Aquaculture and Seafood Trail NZ Aquaculture


NZ Aquaculture


Aquaculture is New Zealand’s fastest growing seafood sector, making up approximately 20% of the total fisheries production in value, and 15% of New Zealand's seafood exports by revenue.

New Zealand aquaculture is currently built around three species – Greenshell™ mussels (which is a trademarked name of farmed green-lipped mussels), King Salmon, and Pacific oysters - with a number of new species currently being investigated for their commercial potential.

Greenshell™ Mussels form the backbone of New Zealand’s aquaculture industry - not only in terms of volume of production, but also because the Greenshell™ Mussels are unique in the world. Similarly with King Salmon, New Zealand has a market advantage as this product is only farmed in three countries – and New Zealand has by far the largest production.

New Zealand currently produces just over 100,000 tonnes of aquaculture produce, worth approximately $380 million. With significant growth potential, the NZ aquaculture sector is well on track to be worth in excess of $1 billion to the economy by 2025.
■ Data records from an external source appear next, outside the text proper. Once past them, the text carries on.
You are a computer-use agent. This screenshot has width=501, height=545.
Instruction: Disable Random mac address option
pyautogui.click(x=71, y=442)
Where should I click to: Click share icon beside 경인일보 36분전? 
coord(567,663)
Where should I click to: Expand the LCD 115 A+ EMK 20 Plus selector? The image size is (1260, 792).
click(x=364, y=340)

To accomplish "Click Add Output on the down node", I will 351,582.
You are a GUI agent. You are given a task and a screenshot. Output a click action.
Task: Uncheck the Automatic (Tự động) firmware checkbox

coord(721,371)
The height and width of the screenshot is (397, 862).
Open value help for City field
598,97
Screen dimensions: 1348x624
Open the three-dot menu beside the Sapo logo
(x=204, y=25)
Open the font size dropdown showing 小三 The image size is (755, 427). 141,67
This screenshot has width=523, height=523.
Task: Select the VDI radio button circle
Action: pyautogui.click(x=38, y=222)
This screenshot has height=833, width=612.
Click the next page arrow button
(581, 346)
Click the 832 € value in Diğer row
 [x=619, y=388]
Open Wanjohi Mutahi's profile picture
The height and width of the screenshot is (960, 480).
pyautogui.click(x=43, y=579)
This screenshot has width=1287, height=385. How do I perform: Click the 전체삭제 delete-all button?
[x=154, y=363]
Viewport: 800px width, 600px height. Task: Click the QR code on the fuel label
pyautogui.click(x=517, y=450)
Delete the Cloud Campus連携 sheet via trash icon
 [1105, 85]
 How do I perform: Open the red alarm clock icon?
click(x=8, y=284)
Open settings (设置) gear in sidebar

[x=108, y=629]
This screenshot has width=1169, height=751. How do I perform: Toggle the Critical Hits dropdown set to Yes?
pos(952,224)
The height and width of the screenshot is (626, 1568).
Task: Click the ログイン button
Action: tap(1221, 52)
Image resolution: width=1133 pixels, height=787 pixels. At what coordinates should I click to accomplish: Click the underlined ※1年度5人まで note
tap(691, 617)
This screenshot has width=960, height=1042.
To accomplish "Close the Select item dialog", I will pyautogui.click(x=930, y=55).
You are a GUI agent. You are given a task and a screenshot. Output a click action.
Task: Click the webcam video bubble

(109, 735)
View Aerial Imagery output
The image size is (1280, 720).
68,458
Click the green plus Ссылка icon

New Zealanders enjoy aquaculture product, which creates a significant domestic market for mussels, salmon and oysters. Aquaculture is also a major export industry, with approximately 66% of New Zealand's aquaculture production exported, and distributed to 77 countries worldwide.
[ Aquaculture New Zealand Factsheet ]


NZ Aquaculture Exports
Original Source: NZMFA 2007 – Graph courtesy Rabobank / graphic redesign by

Mussels (green) form the overwhelming bulk of New Zealand's aquaculture production by tonnage, with salmon (grey) and oysters( black) small in volume by comparison. The same pattern exists for export returns, although all three species also have significant domestic returns.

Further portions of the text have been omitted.